Pictures stay out of the copy. Everything else in the records must be repeated exactly.

______

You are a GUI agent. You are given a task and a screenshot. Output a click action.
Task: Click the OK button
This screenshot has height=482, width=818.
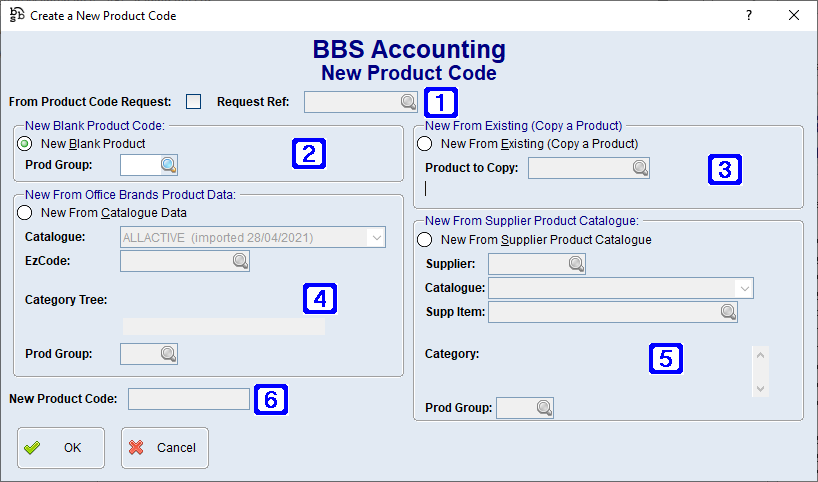tap(60, 448)
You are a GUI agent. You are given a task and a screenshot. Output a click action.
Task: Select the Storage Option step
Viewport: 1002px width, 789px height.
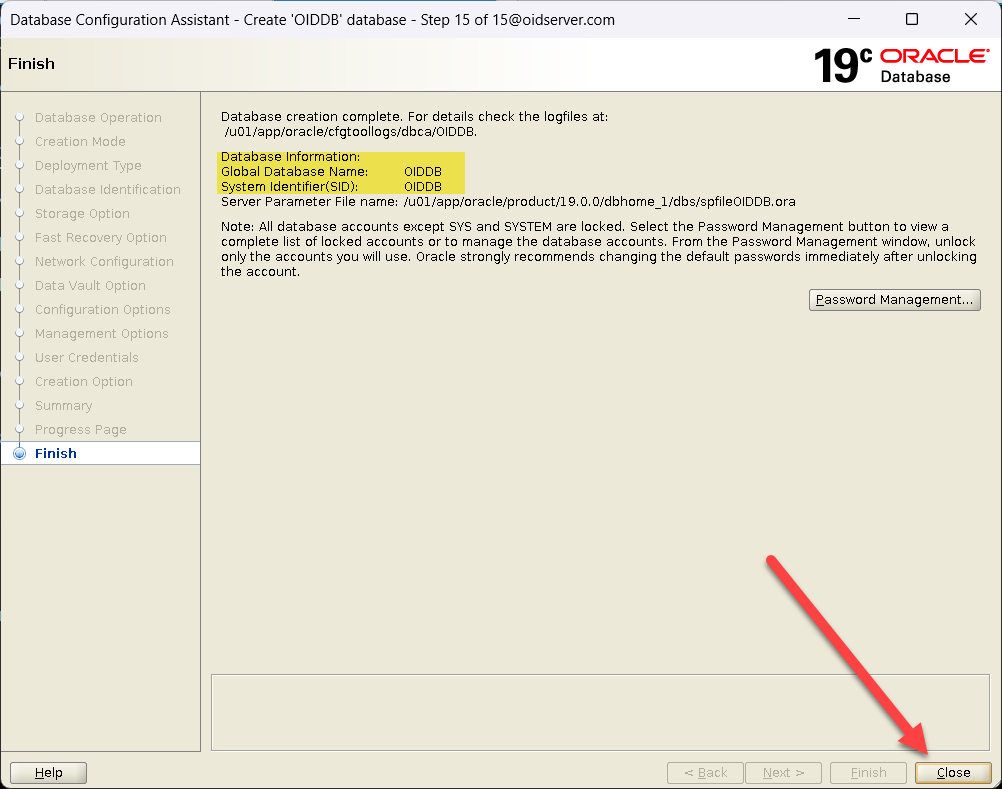tap(82, 213)
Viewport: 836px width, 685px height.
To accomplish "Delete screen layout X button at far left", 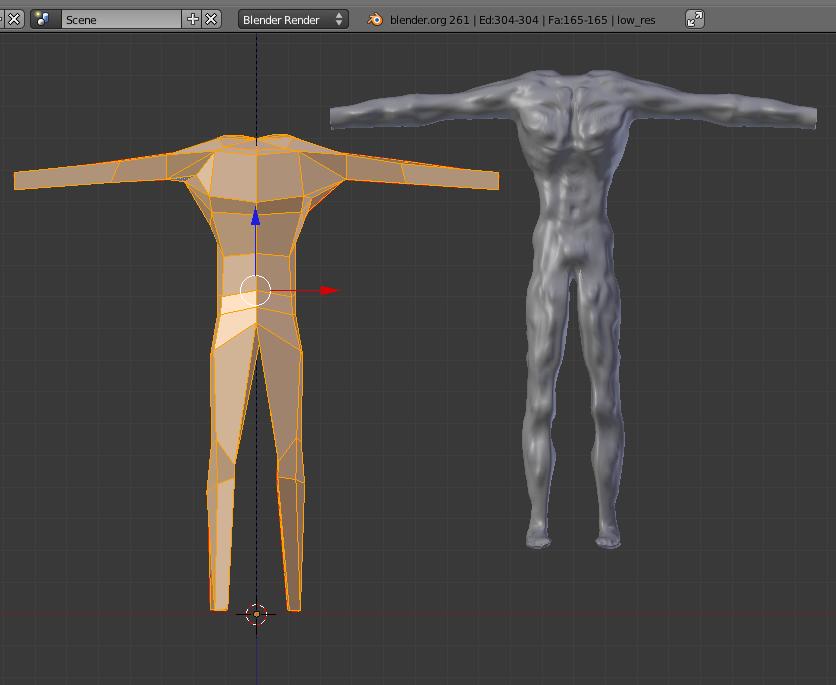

______

• Response to this exercise
You are a GUI agent. You are given a task and a screenshot. Output a click action.
Task: Click the OK button
This screenshot has height=482, width=818.
tap(60, 448)
You are a GUI agent. You are given a task and a screenshot. Output a click action.
Task: Select the Storage Option step
Viewport: 1002px width, 789px height.
tap(82, 213)
Viewport: 836px width, 685px height.
To accomplish "Delete screen layout X button at far left", 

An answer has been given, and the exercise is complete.